In an opinion piece for the pro-government Turkish newspaper Daily Sabah, MelihAltinok wrote: “The United States and the United Kingdom are constantly criticizing the press and freedom of expression in other countries. They publish reports and give official support to civic organizations that prepare press freedom assessments in their countries. They seem very assertive about the whole thing and they are radical in their approach.

“However, the freedoms of press and expression in their own countries are not unlimited as they recommend to other countries. The most dramatic indicator of this is the yearslong ‘hunt’ for WikiLeaks founder Julian Assange.”

But does anyone in the West really care for such criticism? Ostensibly, not.
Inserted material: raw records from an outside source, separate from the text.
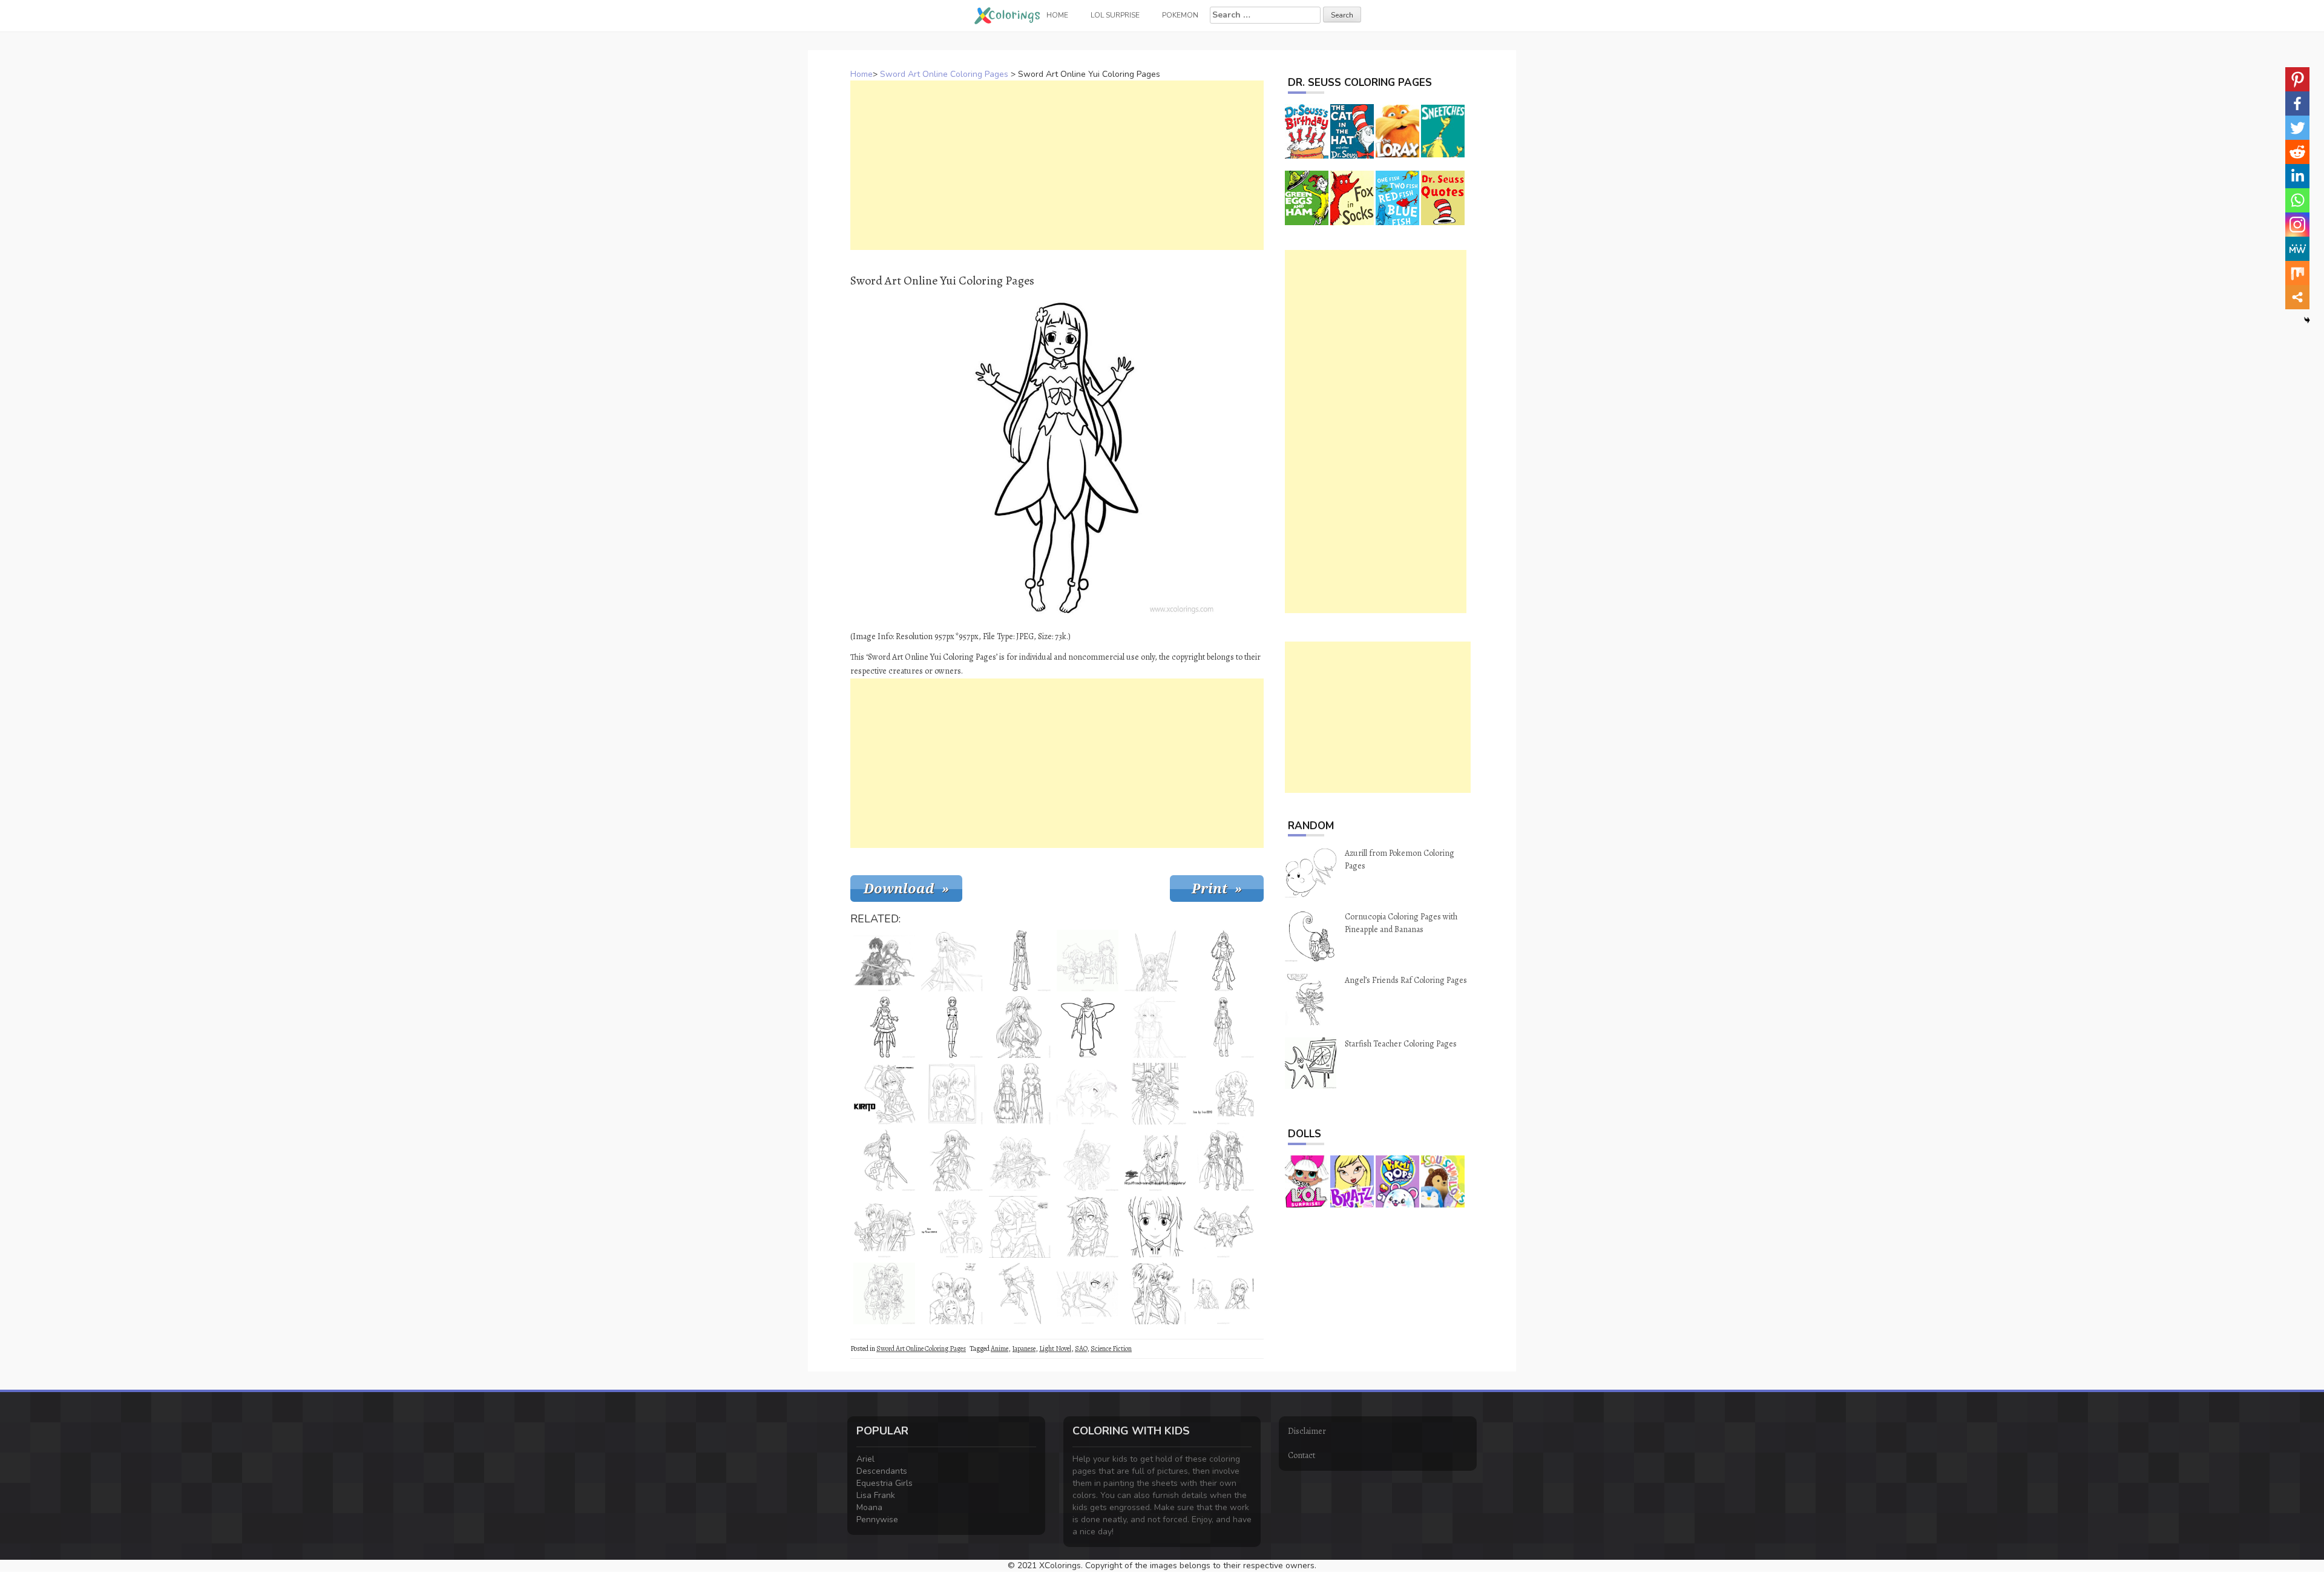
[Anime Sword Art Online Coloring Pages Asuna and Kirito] (1155, 1093)
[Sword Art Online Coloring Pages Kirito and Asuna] (1223, 1293)
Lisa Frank (875, 1495)
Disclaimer (1307, 1431)
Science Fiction (1111, 1348)
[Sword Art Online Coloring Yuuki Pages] (1223, 960)
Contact (1301, 1455)
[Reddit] (2297, 152)
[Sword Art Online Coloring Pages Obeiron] (1087, 1027)
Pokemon (1180, 15)
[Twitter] (2297, 128)
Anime (999, 1348)
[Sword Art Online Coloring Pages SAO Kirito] (1087, 1093)
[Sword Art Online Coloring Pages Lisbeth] (884, 1027)
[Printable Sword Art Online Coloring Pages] (952, 1093)
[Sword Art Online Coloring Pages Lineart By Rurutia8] (1087, 1160)
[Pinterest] (2297, 79)
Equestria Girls (884, 1483)
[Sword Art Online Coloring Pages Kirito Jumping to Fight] (1019, 1293)
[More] (2297, 297)
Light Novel (1055, 1348)
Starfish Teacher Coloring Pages (1401, 1044)
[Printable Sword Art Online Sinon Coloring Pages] (1155, 1160)
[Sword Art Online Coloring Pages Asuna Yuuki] (1155, 1227)
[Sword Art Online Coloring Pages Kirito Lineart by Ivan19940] (952, 1227)
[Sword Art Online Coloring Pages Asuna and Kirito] (1019, 1093)
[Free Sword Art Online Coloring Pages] (1019, 1160)
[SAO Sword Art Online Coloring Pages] (1223, 1227)
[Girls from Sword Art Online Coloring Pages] (884, 1293)
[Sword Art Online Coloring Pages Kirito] (884, 1093)
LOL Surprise (1115, 15)
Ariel (865, 1459)
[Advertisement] (1057, 165)
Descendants (881, 1471)
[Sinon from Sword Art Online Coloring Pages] (1087, 1227)
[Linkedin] (2297, 176)
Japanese (1024, 1348)
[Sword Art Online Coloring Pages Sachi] (952, 1027)
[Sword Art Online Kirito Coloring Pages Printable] (1019, 960)
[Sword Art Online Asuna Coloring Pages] (952, 1160)
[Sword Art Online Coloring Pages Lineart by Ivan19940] (1223, 1093)
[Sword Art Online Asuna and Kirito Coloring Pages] (1155, 960)
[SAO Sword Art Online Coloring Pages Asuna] (884, 1160)
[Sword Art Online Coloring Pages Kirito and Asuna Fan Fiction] (1087, 960)
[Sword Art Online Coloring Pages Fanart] (1155, 1293)
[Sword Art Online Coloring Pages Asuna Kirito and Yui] (952, 1293)
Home (861, 74)
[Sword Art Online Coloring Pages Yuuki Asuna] (952, 960)
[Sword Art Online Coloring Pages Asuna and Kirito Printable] (1223, 1160)
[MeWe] (2297, 249)
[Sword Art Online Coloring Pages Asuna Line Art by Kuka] (1019, 1027)
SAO (1081, 1348)
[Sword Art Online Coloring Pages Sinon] (1019, 1227)
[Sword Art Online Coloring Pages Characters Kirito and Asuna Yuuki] (884, 1227)
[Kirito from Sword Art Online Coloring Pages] (1087, 1293)
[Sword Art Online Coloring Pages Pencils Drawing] (884, 960)
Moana (869, 1507)
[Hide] (2307, 320)
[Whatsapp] (2297, 200)
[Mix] (2297, 273)
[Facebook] (2297, 103)
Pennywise (877, 1519)
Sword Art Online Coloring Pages (944, 74)
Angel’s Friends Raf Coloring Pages (1406, 980)
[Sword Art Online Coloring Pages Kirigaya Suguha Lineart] (1155, 1027)
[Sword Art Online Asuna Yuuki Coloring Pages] (1223, 1027)
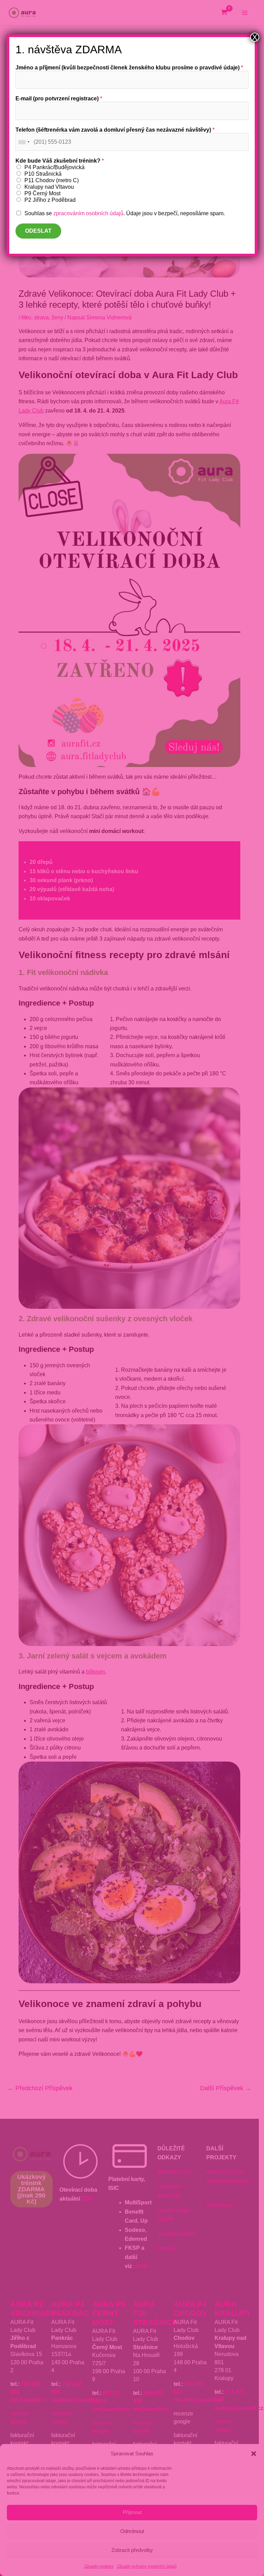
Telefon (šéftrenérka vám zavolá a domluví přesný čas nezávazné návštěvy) (114, 130)
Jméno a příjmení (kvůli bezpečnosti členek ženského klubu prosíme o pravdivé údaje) (129, 67)
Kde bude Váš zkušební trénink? (59, 161)
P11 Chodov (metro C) (51, 180)
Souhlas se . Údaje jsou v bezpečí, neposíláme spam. (124, 213)
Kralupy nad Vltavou (49, 187)
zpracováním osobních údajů (88, 213)
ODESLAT (38, 231)
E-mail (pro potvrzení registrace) (58, 98)
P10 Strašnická (43, 174)
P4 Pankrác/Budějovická (54, 167)
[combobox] (24, 142)
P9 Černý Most (42, 193)
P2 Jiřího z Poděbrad (50, 200)
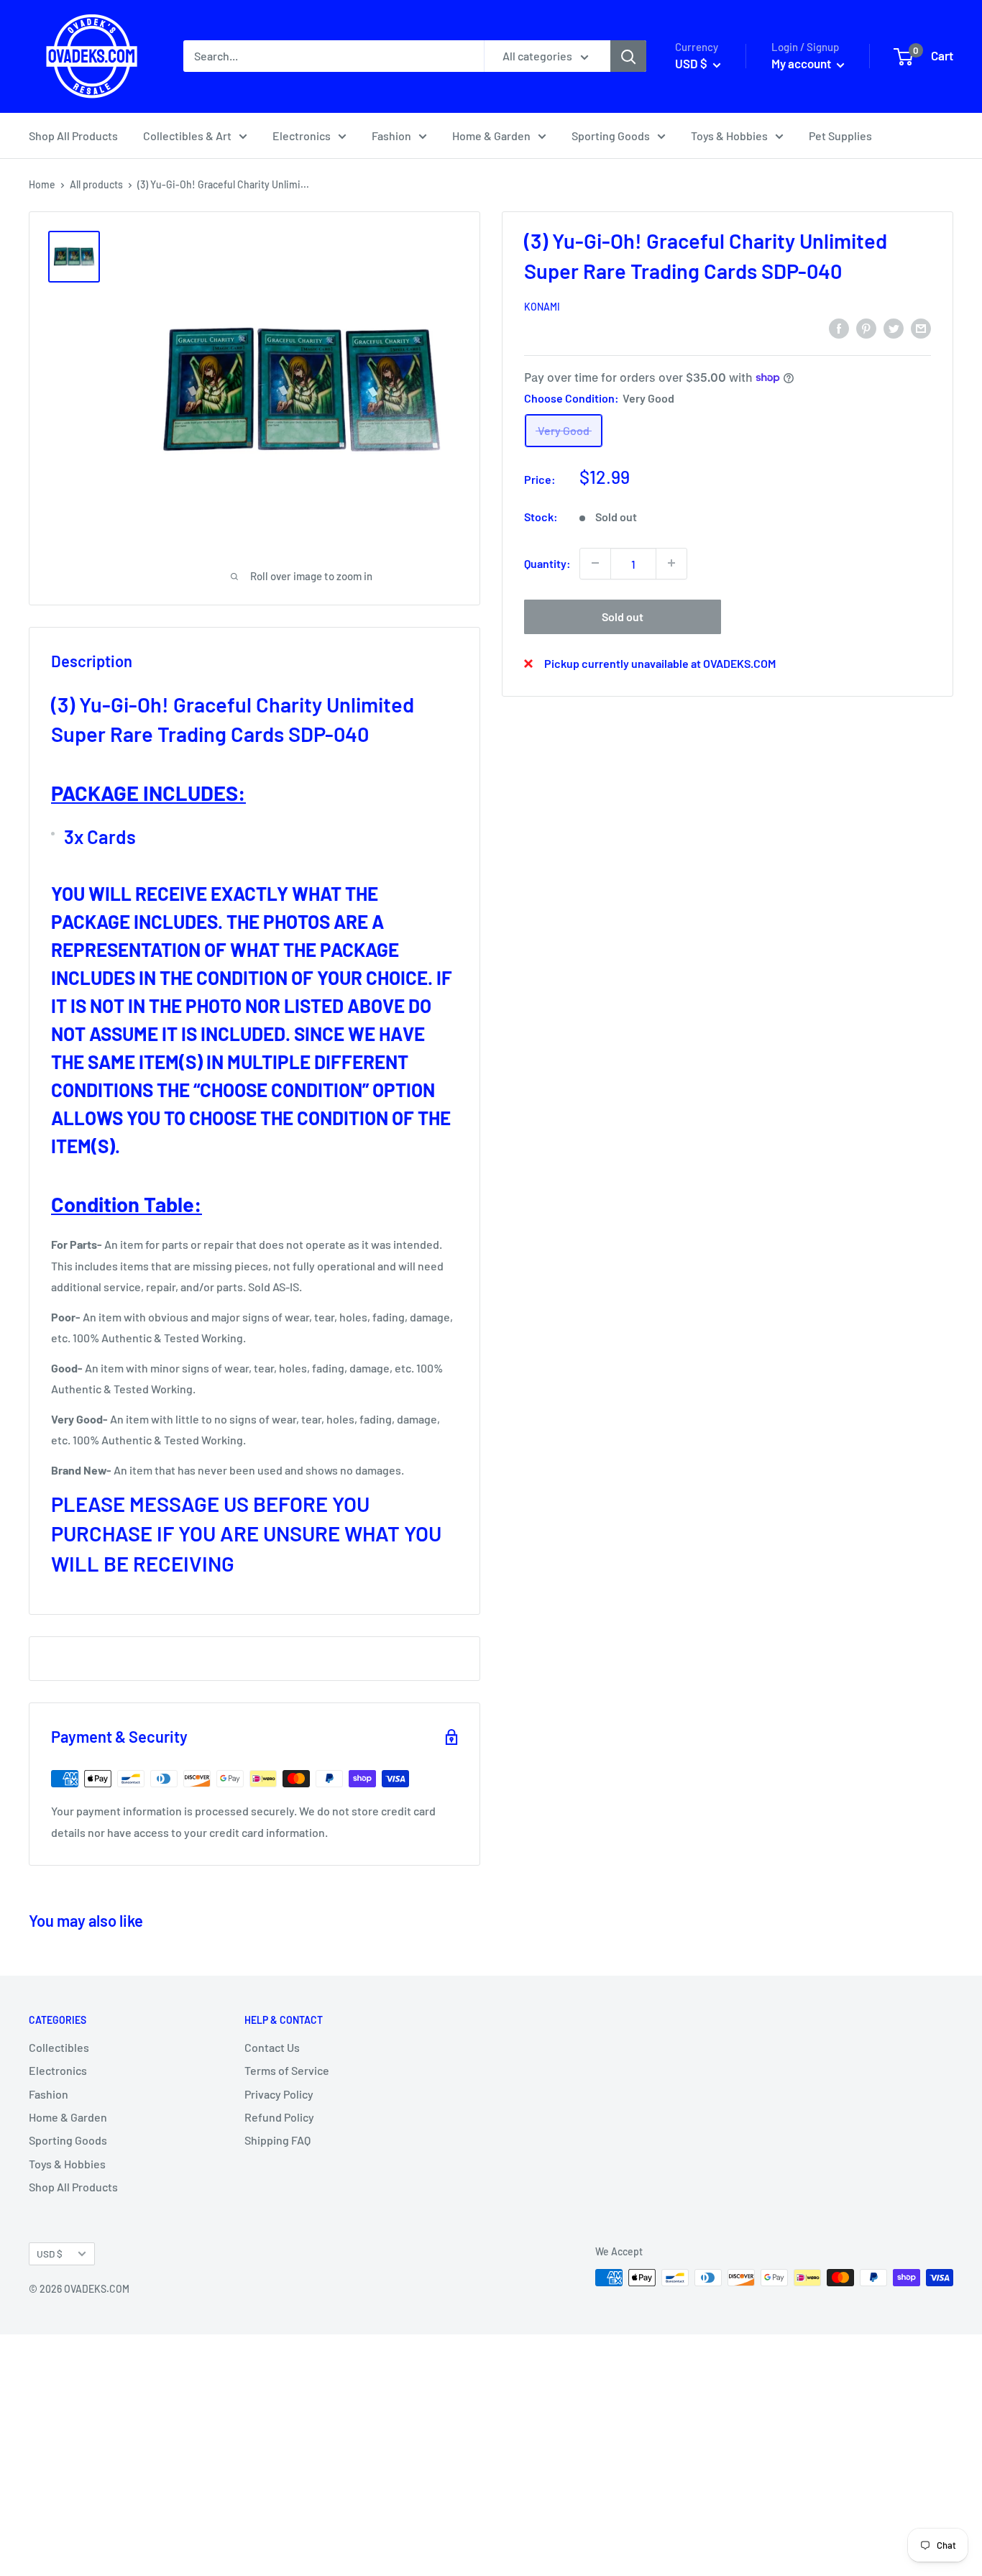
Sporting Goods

“This affront to accountability, press freedom, and freedom of speech is on stage for the entire world to see, yet I wonder who is paying attention,” Jeffrey Sterling, a former CIA case officer who served two and a half years in prison after being convicted of violating the Espionage Act, asked in a recent commentary for the CommonDreams website.

True. Who is paying attention? Not even celebrated and glorified Western institutions outside of the UK and US, like the Nobel Foundation, for example.

Writing in the Manila Times in December, Kalinga Seneviratne – author of Myth of Free Media and Fake News in the Post-Truth Era – wondered why Assange did not deserve the Nobel Peace Prize, while Filipino journalist Maria Ressa and Russian newspaper editor Dmitry Muratov were honored with the 2021 Nobel Peace Prize “for their efforts to safeguard freedom of expression, which is a precondition for democracy and lasting peace”.

“If this year’s Nobel Peace Prize is about promoting ‘press freedom’, the Norwegian Nobel Committee missed a golden opportunity to make a powerful statement at a time when such freedom is under threat in the very countries that have traditionally claimed a patent on it,” he wrote.

“The question that needs to be asked of the Nobel Committee is why Ressa’s and Muratov’s activities are seen as far more important to achieving world peace than the courageous battle of Assange to expose far more serious crimes that have a far greater impact on world peace,” Seneviratne asked.

Fair question, but one that the Nobel Foundation will forever avoid. Still, there are much bigger causes at stake in the fight to free Assange.

As Codepink’s Justina Poskeviciute puts it, “If our ‘liberal democracies’ manage to silence a loud and known voice of fearless journalism, what chance will other voices have?”

And that – as the honorable Bard would say – is the disconcerting question.